Monday, October 21, 2013

Sugary Drinks Linked To Higher Diabetes Risk!

According to the World Health Organization (WHO), more than 310 million people worldwide have Type-2 diabetes. In the United Kingdom, about 2.9 million people are affected by it.

Type-2 diabetes, the most common form of diabetes, is a long-term condition characterized by insulin resistance, which means the body does not use insulin properly. Patients with Type-2 diabetes will have high blood sugar. Long term complications from high blood sugar can include heart disease, kidney failure, stroke, blindness and even limb amputations.

Researchers from various institutions in Europe found that drinking just a can of sugar-laced soda drink a day increases the risk of developing diabetes by more than a fifth. The results were published in July 2013 in ‘Diabetologia’, the journal of the European Association for the Study of Diabetes.

In order to find out whether a link between sugary drinks and diabetes risk also existed in Europe, the researchers used data including 12,403 Type-2 diabetics and a random population of 16,154 people identified within EPIC (European Prospective Investigation into Cancer and Nutrition).

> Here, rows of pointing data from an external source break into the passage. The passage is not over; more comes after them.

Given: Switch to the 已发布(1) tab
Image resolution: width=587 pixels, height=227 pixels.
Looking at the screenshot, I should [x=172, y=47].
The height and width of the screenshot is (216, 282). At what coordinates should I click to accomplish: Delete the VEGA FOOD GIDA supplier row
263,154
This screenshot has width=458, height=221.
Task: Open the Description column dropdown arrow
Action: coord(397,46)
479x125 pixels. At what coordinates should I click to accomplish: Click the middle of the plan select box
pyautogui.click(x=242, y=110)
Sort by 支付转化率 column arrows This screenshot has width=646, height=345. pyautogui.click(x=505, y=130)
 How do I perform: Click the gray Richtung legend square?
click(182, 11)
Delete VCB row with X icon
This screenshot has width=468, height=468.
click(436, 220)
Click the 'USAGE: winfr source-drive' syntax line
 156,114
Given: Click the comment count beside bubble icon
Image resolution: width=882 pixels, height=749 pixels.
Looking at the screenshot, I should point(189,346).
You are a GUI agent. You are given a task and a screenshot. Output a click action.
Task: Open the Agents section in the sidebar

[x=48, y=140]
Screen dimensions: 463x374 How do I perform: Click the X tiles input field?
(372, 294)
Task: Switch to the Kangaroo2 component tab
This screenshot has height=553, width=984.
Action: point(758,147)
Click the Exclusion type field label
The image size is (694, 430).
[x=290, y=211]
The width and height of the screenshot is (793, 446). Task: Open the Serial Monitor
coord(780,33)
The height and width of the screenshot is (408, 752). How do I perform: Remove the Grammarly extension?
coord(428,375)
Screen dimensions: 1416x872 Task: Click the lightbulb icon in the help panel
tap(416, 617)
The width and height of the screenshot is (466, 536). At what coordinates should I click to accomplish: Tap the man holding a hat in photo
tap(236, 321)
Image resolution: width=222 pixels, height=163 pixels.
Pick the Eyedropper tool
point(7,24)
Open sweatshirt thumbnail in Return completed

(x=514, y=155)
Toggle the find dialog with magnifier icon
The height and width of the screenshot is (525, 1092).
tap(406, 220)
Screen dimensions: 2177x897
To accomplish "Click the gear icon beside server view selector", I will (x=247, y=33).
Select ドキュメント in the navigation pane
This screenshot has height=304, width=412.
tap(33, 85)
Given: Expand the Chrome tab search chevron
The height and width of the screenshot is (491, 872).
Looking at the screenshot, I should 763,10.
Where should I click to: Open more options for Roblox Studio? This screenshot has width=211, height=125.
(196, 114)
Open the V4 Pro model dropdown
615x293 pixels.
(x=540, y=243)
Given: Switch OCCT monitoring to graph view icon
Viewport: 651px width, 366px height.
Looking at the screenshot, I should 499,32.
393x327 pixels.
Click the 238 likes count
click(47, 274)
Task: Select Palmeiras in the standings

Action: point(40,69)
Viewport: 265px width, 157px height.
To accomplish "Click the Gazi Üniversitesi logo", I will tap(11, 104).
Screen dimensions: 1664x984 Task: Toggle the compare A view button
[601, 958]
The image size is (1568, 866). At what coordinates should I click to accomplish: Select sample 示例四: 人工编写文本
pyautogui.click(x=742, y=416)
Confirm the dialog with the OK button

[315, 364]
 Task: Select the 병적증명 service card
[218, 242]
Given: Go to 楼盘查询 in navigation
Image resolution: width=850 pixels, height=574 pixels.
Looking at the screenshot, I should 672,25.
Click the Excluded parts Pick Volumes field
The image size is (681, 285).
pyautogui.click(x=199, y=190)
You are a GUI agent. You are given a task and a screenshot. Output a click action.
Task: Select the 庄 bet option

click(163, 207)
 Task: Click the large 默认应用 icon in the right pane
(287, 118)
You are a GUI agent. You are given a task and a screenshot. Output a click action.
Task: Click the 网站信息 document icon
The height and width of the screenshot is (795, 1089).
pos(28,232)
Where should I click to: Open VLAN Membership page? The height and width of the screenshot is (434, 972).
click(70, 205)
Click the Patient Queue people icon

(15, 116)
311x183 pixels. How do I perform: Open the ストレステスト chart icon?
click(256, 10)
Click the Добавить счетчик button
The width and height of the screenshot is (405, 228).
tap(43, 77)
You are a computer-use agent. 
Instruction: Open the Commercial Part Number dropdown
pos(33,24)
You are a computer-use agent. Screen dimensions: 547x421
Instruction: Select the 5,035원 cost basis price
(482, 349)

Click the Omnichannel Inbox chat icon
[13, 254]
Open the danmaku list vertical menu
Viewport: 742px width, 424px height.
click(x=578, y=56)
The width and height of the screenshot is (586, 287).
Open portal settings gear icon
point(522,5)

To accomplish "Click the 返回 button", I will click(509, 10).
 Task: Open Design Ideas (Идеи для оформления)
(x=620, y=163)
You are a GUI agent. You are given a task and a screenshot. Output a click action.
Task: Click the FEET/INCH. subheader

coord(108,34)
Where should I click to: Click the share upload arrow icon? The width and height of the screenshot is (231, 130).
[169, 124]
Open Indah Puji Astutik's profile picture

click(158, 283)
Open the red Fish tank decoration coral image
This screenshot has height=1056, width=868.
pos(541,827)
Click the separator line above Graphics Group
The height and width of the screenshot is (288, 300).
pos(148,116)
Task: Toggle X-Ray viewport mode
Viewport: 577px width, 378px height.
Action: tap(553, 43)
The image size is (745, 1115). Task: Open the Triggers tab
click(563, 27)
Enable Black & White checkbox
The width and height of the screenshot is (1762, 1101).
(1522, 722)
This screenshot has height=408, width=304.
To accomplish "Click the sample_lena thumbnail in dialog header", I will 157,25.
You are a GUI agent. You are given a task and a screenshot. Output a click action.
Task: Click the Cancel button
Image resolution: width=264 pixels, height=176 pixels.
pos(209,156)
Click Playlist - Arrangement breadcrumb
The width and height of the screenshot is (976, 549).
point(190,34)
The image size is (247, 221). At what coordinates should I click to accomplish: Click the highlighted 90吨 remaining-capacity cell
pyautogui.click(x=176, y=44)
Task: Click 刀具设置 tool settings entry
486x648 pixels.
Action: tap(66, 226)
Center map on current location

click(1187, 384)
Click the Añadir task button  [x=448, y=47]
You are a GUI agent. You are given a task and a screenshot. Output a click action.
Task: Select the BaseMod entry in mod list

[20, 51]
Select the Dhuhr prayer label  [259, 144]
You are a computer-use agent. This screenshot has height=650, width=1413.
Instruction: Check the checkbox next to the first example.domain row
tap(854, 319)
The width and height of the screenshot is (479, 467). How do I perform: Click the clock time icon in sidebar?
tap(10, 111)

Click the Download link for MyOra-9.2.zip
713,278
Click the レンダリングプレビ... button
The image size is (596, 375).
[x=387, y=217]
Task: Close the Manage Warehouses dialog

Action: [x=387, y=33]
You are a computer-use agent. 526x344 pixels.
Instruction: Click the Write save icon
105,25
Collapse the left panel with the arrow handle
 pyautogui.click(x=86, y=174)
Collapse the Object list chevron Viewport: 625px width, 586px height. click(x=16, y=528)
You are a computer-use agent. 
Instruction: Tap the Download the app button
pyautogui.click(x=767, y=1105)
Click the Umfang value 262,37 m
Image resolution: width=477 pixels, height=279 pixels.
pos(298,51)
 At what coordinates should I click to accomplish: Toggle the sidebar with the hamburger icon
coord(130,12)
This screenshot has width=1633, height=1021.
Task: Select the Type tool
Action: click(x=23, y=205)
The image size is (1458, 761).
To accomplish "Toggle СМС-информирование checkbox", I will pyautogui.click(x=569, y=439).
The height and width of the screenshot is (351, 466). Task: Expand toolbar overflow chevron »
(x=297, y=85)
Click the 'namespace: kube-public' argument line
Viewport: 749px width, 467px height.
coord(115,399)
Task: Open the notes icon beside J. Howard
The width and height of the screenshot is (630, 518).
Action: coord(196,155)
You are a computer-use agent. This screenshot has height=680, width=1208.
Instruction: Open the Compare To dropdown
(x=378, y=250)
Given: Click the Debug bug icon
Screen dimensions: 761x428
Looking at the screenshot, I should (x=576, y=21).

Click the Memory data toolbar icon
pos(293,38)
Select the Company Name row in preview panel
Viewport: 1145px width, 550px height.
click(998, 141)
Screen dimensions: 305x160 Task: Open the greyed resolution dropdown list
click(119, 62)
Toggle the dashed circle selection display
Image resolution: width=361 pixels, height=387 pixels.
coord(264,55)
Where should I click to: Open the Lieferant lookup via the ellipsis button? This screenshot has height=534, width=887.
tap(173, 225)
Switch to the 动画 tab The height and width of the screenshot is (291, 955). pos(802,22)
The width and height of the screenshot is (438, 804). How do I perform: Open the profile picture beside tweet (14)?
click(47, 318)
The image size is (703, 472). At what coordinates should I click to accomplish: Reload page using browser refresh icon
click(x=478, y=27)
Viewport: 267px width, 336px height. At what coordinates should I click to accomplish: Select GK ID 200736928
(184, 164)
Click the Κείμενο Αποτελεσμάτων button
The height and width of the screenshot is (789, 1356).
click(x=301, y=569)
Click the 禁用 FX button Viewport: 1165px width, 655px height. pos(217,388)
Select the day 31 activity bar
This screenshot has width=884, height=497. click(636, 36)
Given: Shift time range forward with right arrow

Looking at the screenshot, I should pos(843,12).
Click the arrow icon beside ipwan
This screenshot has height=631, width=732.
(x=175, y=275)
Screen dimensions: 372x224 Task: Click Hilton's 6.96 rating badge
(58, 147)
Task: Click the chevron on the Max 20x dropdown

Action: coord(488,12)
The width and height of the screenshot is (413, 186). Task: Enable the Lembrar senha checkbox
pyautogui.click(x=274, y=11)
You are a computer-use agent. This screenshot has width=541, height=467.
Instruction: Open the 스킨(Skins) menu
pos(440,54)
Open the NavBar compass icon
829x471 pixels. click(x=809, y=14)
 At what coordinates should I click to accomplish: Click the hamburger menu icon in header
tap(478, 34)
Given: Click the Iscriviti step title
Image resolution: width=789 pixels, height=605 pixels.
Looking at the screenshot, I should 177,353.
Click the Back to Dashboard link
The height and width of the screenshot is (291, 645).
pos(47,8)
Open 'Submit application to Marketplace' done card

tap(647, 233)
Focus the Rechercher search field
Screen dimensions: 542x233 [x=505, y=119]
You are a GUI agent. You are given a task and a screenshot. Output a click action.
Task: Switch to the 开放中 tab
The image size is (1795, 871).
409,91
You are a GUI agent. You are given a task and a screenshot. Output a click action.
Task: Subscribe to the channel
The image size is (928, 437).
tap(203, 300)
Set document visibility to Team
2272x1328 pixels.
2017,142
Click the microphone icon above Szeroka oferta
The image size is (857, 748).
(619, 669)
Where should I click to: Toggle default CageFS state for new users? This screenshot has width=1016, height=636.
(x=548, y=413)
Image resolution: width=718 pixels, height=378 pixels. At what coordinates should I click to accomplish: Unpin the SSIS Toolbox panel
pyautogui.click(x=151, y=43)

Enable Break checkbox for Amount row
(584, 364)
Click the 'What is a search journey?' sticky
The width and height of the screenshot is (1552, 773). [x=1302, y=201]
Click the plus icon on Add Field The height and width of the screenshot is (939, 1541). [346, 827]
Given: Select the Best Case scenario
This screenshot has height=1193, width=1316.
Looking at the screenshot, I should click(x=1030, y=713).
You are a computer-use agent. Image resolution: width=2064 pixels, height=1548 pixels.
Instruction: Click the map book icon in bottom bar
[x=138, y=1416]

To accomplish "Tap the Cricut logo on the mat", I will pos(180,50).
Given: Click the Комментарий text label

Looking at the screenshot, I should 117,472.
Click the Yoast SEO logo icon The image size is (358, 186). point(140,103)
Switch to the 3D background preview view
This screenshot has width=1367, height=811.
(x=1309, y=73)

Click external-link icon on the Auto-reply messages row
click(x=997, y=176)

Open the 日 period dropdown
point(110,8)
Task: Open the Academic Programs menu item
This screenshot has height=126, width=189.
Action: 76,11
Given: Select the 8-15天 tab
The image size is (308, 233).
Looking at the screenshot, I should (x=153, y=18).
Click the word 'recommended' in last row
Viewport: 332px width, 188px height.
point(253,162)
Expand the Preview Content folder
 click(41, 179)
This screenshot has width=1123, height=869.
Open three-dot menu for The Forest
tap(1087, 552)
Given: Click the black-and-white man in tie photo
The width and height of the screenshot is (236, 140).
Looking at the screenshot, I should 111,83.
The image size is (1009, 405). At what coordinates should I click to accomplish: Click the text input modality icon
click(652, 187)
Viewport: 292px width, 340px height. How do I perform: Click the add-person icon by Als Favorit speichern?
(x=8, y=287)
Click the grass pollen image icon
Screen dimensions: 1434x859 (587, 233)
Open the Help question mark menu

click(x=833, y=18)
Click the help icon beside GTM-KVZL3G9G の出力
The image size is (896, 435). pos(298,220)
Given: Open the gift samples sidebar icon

These participants, who came from Britain, Germany, Denmark, Italy, Spain, Sweden, France, Italy, and Netherlands, were questioned about their diet, including how many sugary and artificially sweetened soft drinks and juices they drank each day. 

It was found that every extra 340 ml serving of sugar-sweetened drink increases the risk of diabetes by 22 percent, compared with drinking just 1 can a month or less. The risk was lowered to 18 percent after taking into account people’s total calorie intake and body-mass index (BMI), a measurement of body fat based on height and weight. But consumption of pure or diluted fruit juice was found not significantly linked to diabetes risk.

Consumption of sugary drinks increases the risk of developing diabetes beyond the effect on body weight, the researchers warned, people can be thin yet still develop diabetes.

Results of this study were similar to previous research showing that North Americans who consume sugary beverages have a 25 percent increased risk of diabetes. While an association between consumption of sugary drinks and higher risk of Type-2 diabetes was found, the study did not prove a cause-and-effect relationship.

Surge in diabetes cases are caused by unhealthy lifestyle. The International Diabetes Federation forecast that the number of diabetics worldwide will almost double to an estimated 552 million by 2030.